● What you are asked to do: All of the entries must appear again exactly as written.

● Information shown:
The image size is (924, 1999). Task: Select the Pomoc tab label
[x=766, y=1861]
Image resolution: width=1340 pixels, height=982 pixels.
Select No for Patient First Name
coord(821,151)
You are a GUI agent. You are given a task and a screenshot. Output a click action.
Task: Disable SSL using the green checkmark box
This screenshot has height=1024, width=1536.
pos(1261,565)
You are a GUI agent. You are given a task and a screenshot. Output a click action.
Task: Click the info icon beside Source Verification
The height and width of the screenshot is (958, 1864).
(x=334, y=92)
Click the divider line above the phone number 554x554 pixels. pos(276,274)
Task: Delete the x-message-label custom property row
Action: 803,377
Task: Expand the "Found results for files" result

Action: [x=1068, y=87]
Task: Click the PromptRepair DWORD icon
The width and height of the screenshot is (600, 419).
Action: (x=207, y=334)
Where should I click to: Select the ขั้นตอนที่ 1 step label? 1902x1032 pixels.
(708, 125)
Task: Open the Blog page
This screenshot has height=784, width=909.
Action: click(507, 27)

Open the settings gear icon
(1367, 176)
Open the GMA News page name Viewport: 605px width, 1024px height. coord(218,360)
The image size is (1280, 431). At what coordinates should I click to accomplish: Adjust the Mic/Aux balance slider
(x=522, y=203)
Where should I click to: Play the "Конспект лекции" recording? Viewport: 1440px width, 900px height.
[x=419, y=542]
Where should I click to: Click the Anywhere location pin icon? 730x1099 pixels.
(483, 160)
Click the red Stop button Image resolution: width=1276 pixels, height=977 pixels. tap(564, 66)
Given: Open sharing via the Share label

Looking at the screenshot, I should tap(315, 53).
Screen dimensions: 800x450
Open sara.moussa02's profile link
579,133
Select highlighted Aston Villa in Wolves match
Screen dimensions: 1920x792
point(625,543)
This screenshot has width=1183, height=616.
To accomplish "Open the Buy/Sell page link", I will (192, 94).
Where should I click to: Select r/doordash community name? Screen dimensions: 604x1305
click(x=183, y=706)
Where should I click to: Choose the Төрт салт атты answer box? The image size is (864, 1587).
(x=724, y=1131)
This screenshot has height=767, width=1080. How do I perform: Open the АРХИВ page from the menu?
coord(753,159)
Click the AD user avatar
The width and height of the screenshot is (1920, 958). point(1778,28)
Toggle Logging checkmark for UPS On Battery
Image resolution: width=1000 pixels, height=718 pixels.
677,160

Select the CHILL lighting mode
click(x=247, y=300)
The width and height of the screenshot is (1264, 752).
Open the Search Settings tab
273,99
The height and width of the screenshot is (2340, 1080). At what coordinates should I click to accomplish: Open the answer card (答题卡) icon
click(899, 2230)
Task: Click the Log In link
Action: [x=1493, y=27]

● Task response:
The image size is (924, 1999). Task: Select the Pomoc tab label
[x=766, y=1861]
Image resolution: width=1340 pixels, height=982 pixels.
Select No for Patient First Name
coord(821,151)
You are a GUI agent. You are given a task and a screenshot. Output a click action.
Task: Disable SSL using the green checkmark box
This screenshot has height=1024, width=1536.
pos(1261,565)
You are a GUI agent. You are given a task and a screenshot. Output a click action.
Task: Click the info icon beside Source Verification
The height and width of the screenshot is (958, 1864).
(x=334, y=92)
Click the divider line above the phone number 554x554 pixels. pos(276,274)
Task: Delete the x-message-label custom property row
Action: 803,377
Task: Expand the "Found results for files" result

Action: [x=1068, y=87]
Task: Click the PromptRepair DWORD icon
The width and height of the screenshot is (600, 419).
Action: (x=207, y=334)
Where should I click to: Select the ขั้นตอนที่ 1 step label? 1902x1032 pixels.
(708, 125)
Task: Open the Blog page
This screenshot has height=784, width=909.
Action: click(507, 27)

Open the settings gear icon
(1367, 176)
Open the GMA News page name Viewport: 605px width, 1024px height. coord(218,360)
The image size is (1280, 431). At what coordinates should I click to accomplish: Adjust the Mic/Aux balance slider
(x=522, y=203)
Where should I click to: Play the "Конспект лекции" recording? Viewport: 1440px width, 900px height.
[x=419, y=542]
Where should I click to: Click the Anywhere location pin icon? 730x1099 pixels.
(483, 160)
Click the red Stop button Image resolution: width=1276 pixels, height=977 pixels. tap(564, 66)
Given: Open sharing via the Share label

Looking at the screenshot, I should tap(315, 53).
Screen dimensions: 800x450
Open sara.moussa02's profile link
579,133
Select highlighted Aston Villa in Wolves match
Screen dimensions: 1920x792
point(625,543)
This screenshot has width=1183, height=616.
To accomplish "Open the Buy/Sell page link", I will (192, 94).
Where should I click to: Select r/doordash community name? Screen dimensions: 604x1305
click(x=183, y=706)
Where should I click to: Choose the Төрт салт атты answer box? The image size is (864, 1587).
(x=724, y=1131)
This screenshot has height=767, width=1080. How do I perform: Open the АРХИВ page from the menu?
coord(753,159)
Click the AD user avatar
The width and height of the screenshot is (1920, 958). point(1778,28)
Toggle Logging checkmark for UPS On Battery
Image resolution: width=1000 pixels, height=718 pixels.
677,160

Select the CHILL lighting mode
click(x=247, y=300)
The width and height of the screenshot is (1264, 752).
Open the Search Settings tab
273,99
The height and width of the screenshot is (2340, 1080). At what coordinates should I click to accomplish: Open the answer card (答题卡) icon
click(899, 2230)
Task: Click the Log In link
Action: [x=1493, y=27]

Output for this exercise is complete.